Segment Start: Record extracts

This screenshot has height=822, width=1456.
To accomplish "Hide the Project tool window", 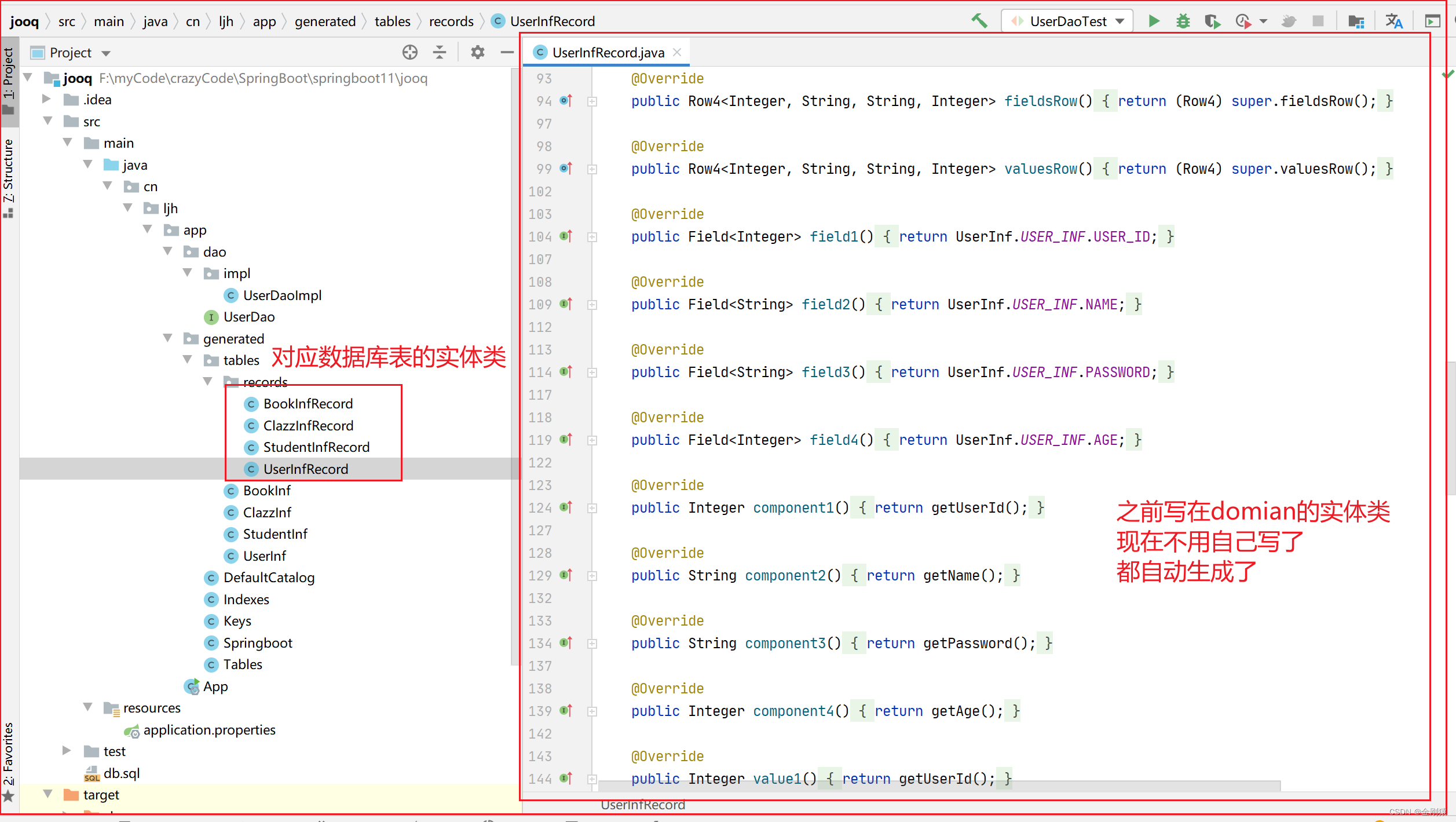I will click(507, 53).
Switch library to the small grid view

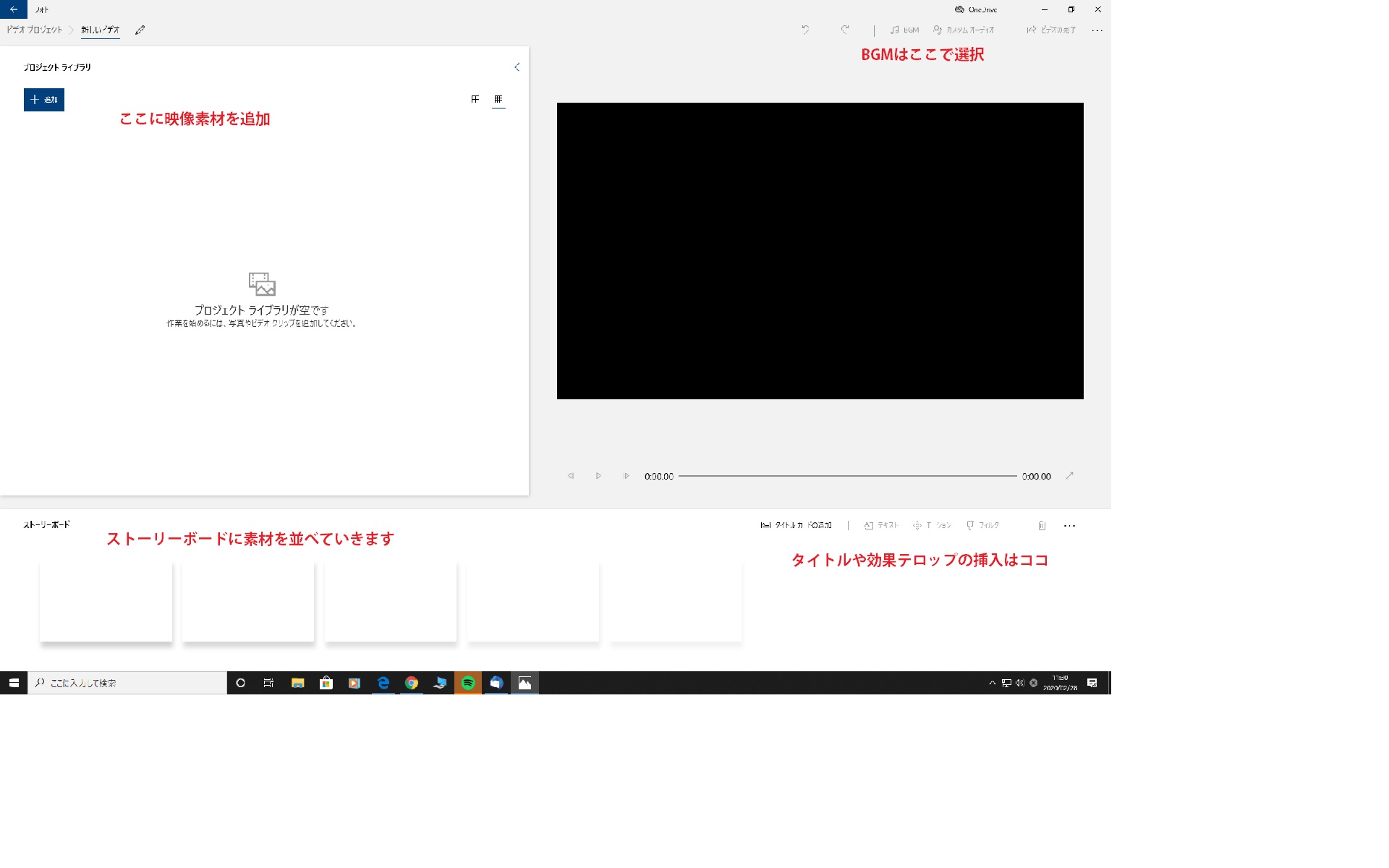498,99
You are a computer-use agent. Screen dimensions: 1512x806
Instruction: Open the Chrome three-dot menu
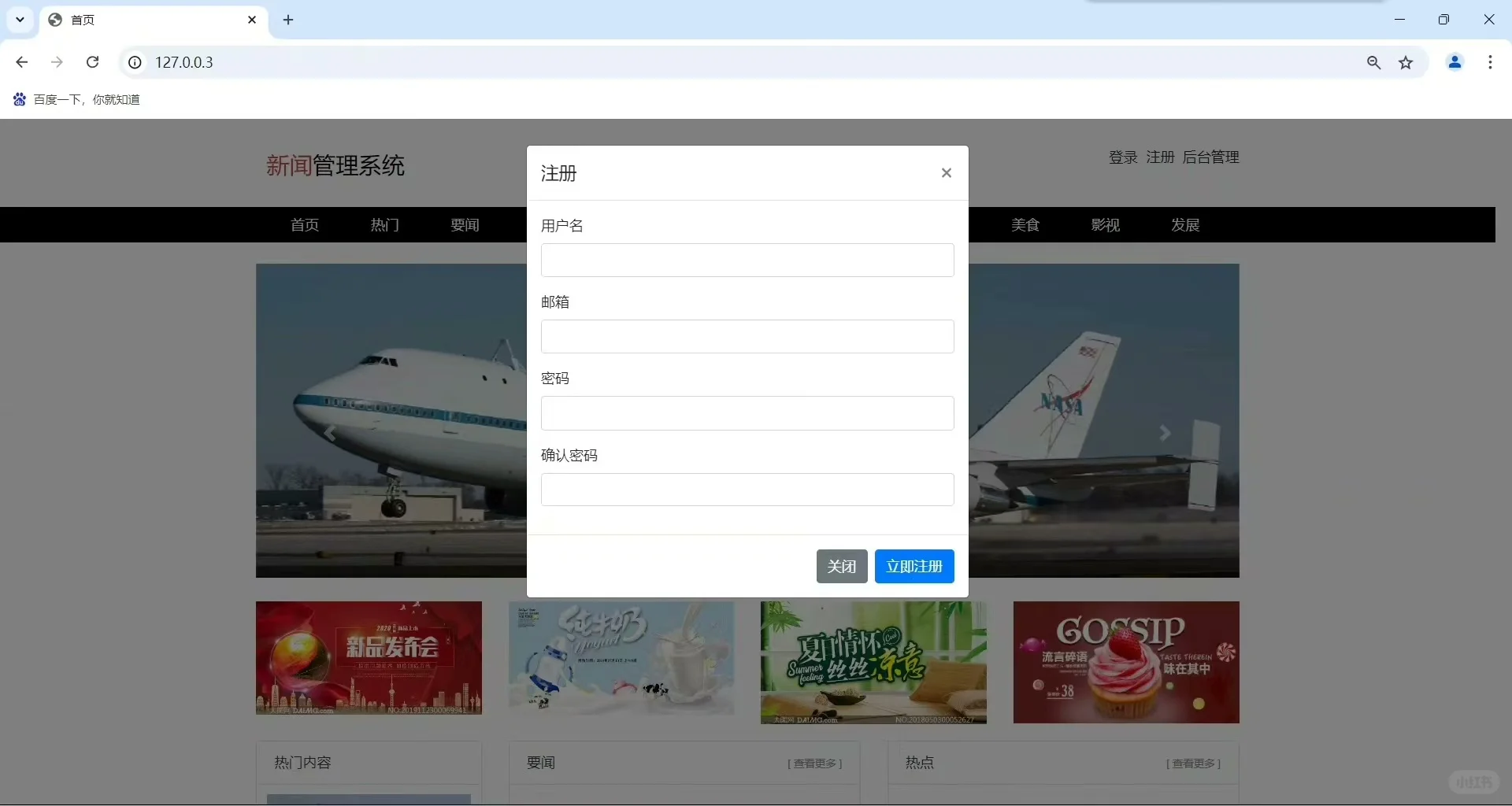(x=1490, y=62)
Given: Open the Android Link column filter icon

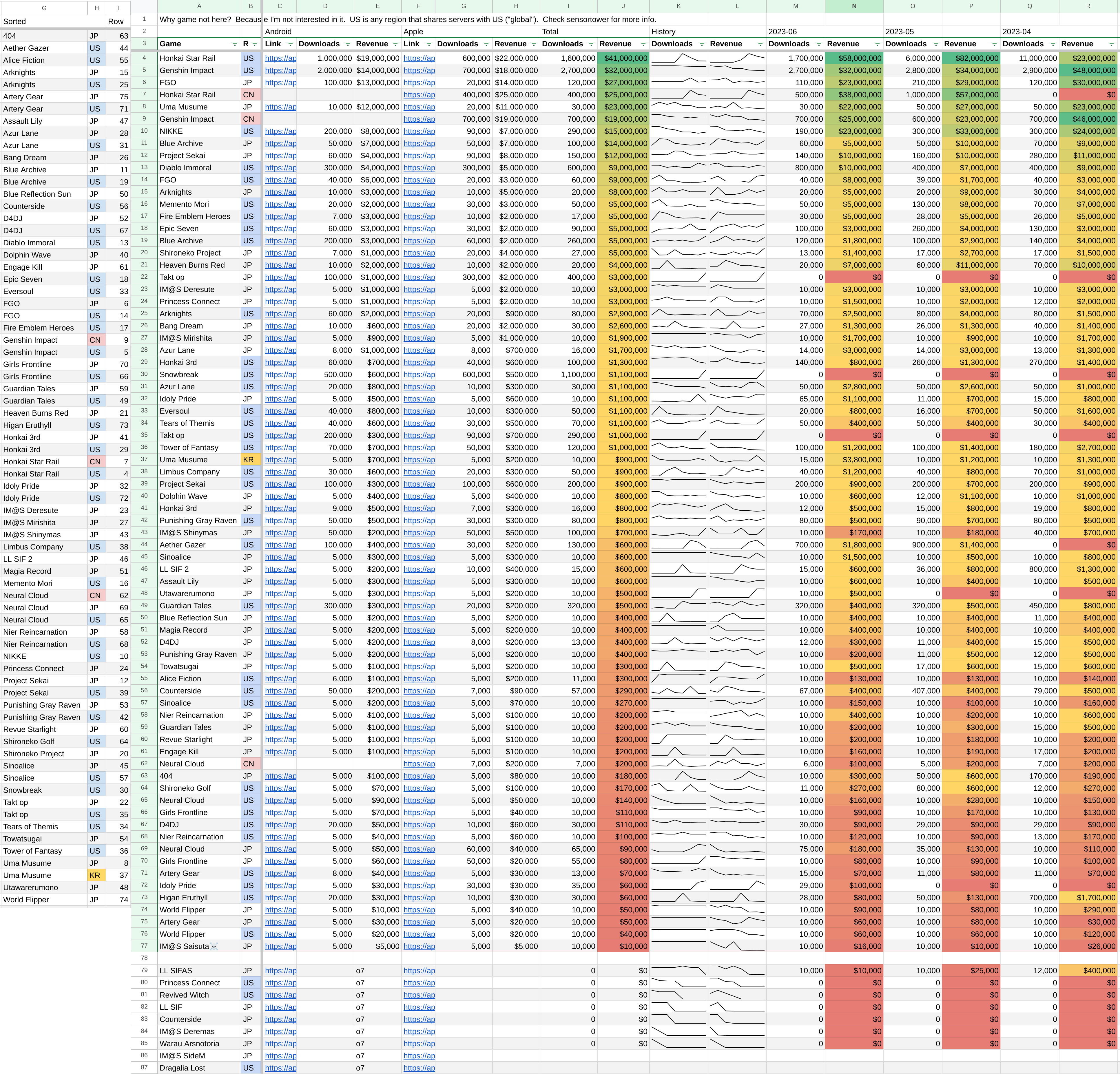Looking at the screenshot, I should click(290, 44).
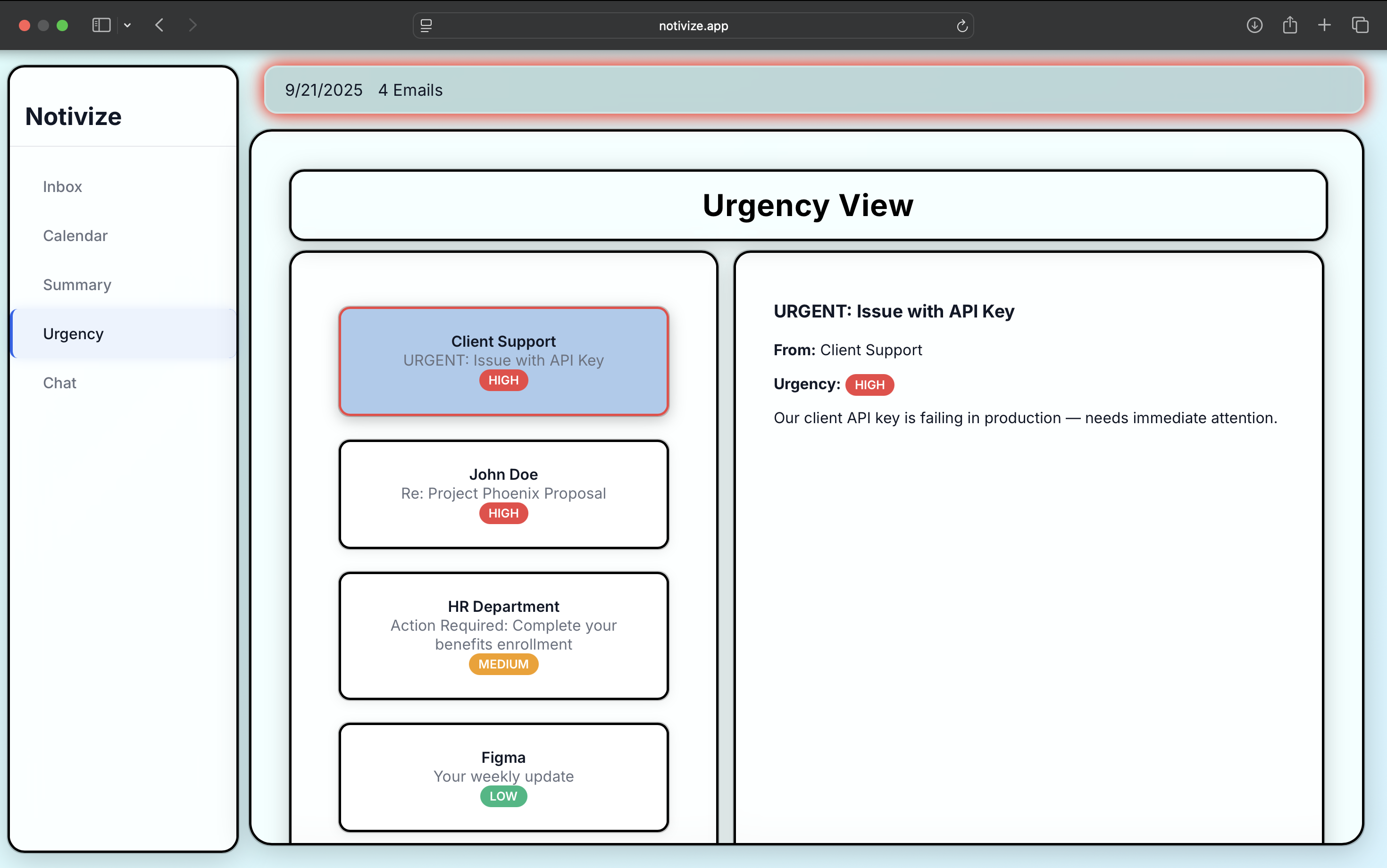The height and width of the screenshot is (868, 1387).
Task: Open the Inbox sidebar item
Action: click(63, 187)
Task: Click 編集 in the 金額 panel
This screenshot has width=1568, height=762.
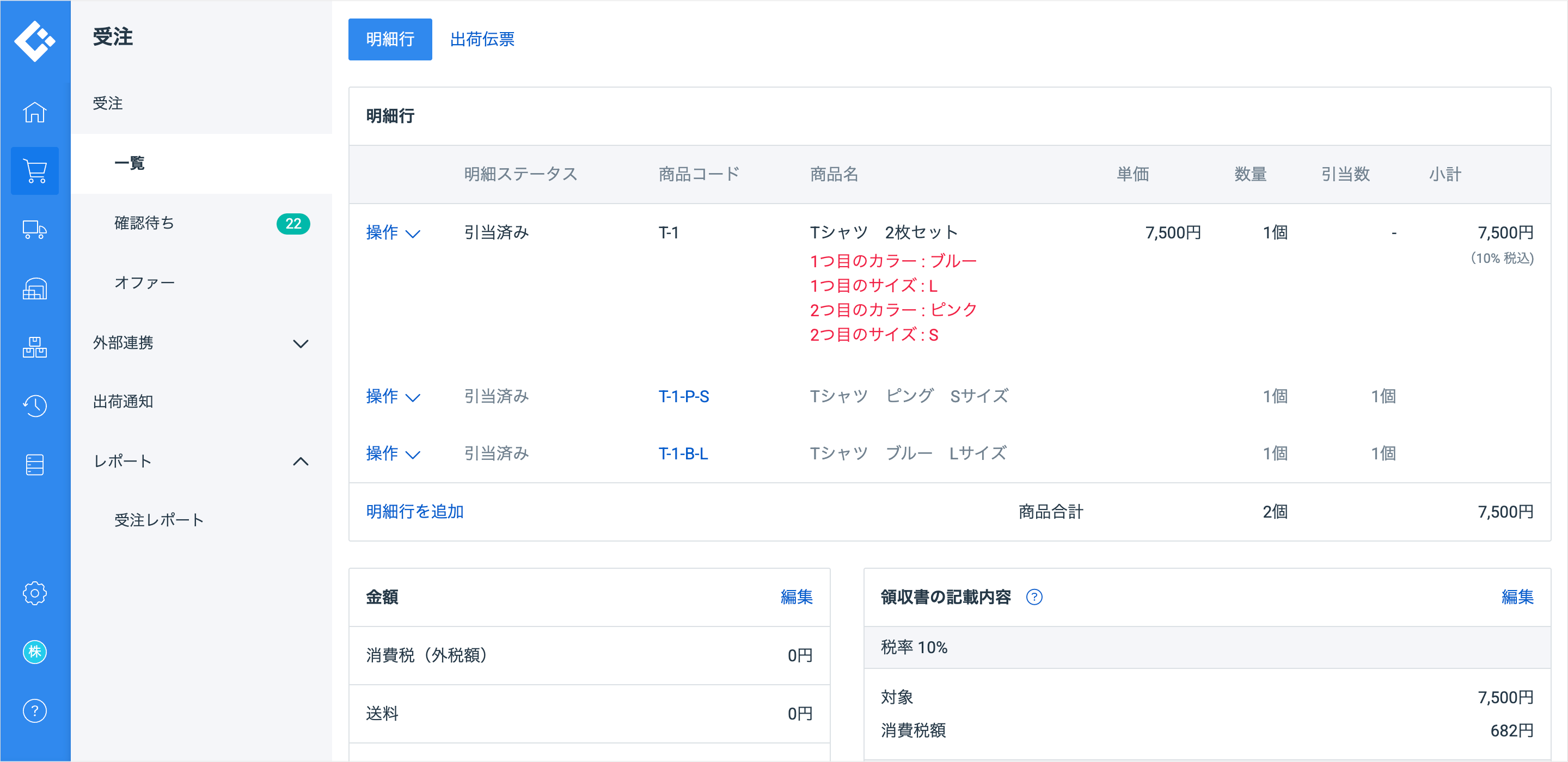Action: [x=795, y=597]
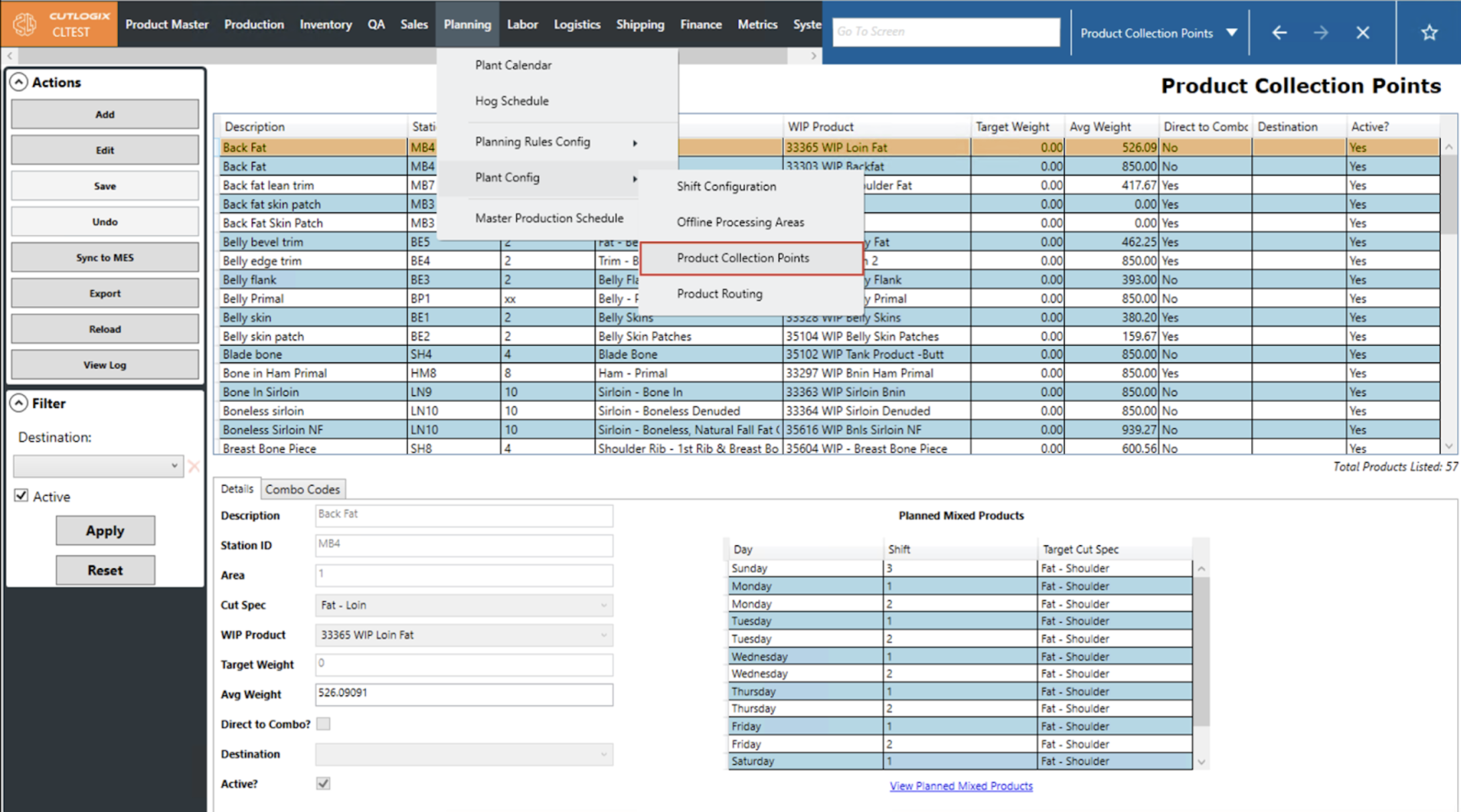Click the Cutlogix brain logo icon
Viewport: 1461px width, 812px height.
pyautogui.click(x=25, y=24)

Segment End: Record extracts

Task: From the records above, copy exactly the stretch from the line holding "You are a computer-use" through the line holding "Task: Click 編集 in the 金額 panel", both ends included, without the pictures.

Task response:
You are a computer-use agent. Screen dimensions: 1512x806
Instruction: Open the Chrome three-dot menu
(x=1490, y=62)
Given: Open the Android Link column filter icon

Looking at the screenshot, I should click(290, 44).
The height and width of the screenshot is (868, 1387).
Task: Open the Inbox sidebar item
Action: click(63, 187)
Task: Click 編集 in the 金額 panel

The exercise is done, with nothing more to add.